Associations between Markers of Colorectal Cancer Stem Cells, Mutations, Mirna, and Clinical Characteristics of Ulcerative Colitis
- *Corresponding Author:
- Liu Yang
Department of Gastroenterology
Shanghai Ninth People’s Hospital
School of Medicine, Shanghai Jiaotong University
Tel: + 86 13 301782257
E-mail: [email protected]
Received Date: January 18, 2016; Accepted Date: January 29, 2016; Published Date: March 21, 2016
Citation: Yang L, Levi E, Du J, Zhou H, Miller R, et al. (2016) Associations between Markers of Colorectal Cancer Stem Cells, Mutations, Mirna, and Clinical Characteristics of Ulcerative Colitis. Transl Med (Sunnyvale) 6:168. doi:10.4172/2161-1025.1000168
Copyright: © 2016 Yang L, et al. This is an open-access article distributed under the terms of the Creative Commons Attribution License, which permits unrestricted use, distribution and reproduction in any medium, provided the original author and source are credited.
Background: Several factors have been implicated in the pathogenesis of colorectal cancer (CRC) associated with ulcerative colitis (UC). We investigated markers of cancer cell pluripotency, including CD44 and CD166, microRNA-21 (miR-21) and microRNA-215 (miR-215), and APC, K-ras and DCC mutations in biopsy specimens from patients with UC to evaluate any correlations with clinical risk factors.
Methods: We observed 18 patients with UC and collected two biopsy specimens from each patient at diagnosis and at a follow-up endpoint.
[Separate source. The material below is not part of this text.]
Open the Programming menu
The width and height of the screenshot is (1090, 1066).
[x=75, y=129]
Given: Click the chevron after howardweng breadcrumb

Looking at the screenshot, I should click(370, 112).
We examined the expression of CD44, CD166, miR-21 and miR-215 as well as APCKras and DCC mutations. We compared these markers from the two points in time and assessed their associations with clinical characteristics, including colitis duration, histological alterations, and patient age at UC onset.
Results: Most patients (16/18) had attenuated colonic lesions or remained stable during follow-up, except one patient who developed dysplasia, and one who had severe lesion aggravation during follow-up. Enhanced expression of CD44, CD166 and miR-21 with miR-215 was found in the specimens obtained at follow-up, despite attenuation of mucosal lesions. Coherence of cancer stem cell markers and microRNAs was seen in patients who had significant aggravation of mucosal alteration, dysplasia, and long duration of colitis. APC mutation occurred in only one patient, who had the longest duration of UC (23 years).
Conclusion: Enhanced markers of CRC in the follow-up colon samples support our conclusion that UC duration plays the most important role in UC-related carcinogenesis.